Reproduce the lines of the material below verbatim, from the line containing "Disclaimer (663, 249)" through the end of the material, but omit any pictures.
[start Input data]
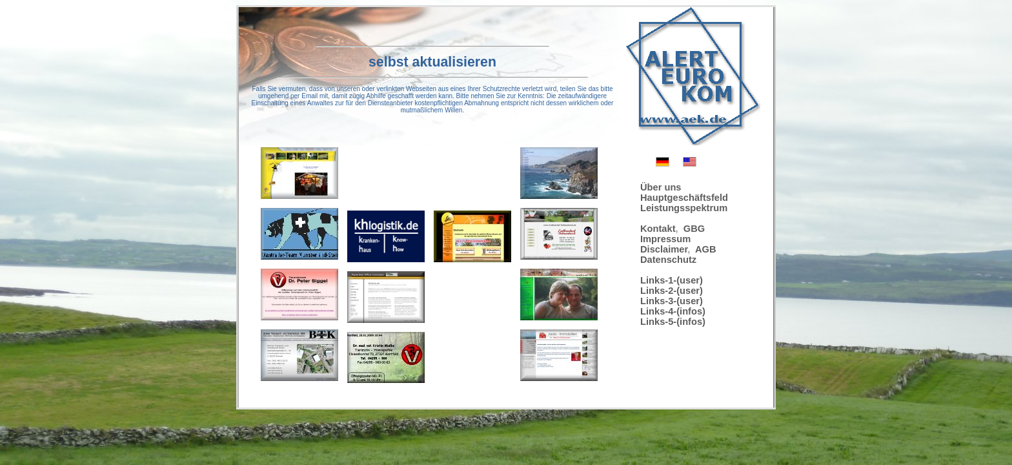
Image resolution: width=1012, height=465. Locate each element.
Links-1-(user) (671, 280)
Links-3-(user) (671, 301)
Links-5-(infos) (672, 321)
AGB (705, 249)
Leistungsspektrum (683, 208)
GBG (694, 228)
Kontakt (658, 228)
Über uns (661, 187)
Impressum (665, 239)
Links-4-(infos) (672, 311)
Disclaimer (663, 249)
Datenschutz (668, 259)
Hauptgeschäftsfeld (684, 197)
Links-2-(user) (671, 290)
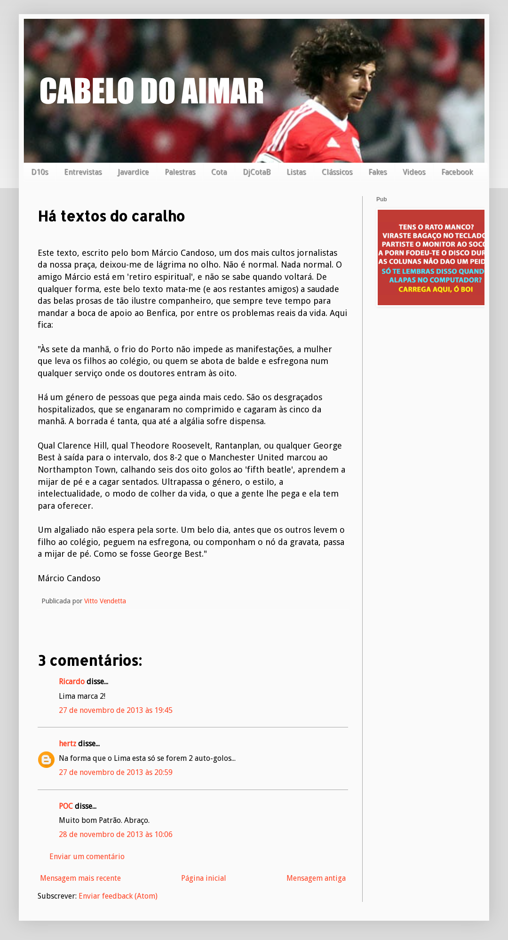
[end Input data]
• [Output]:
Disclaimer (663, 249)
Datenschutz (668, 259)
Hauptgeschäftsfeld (684, 197)
Links-2-(user) (671, 290)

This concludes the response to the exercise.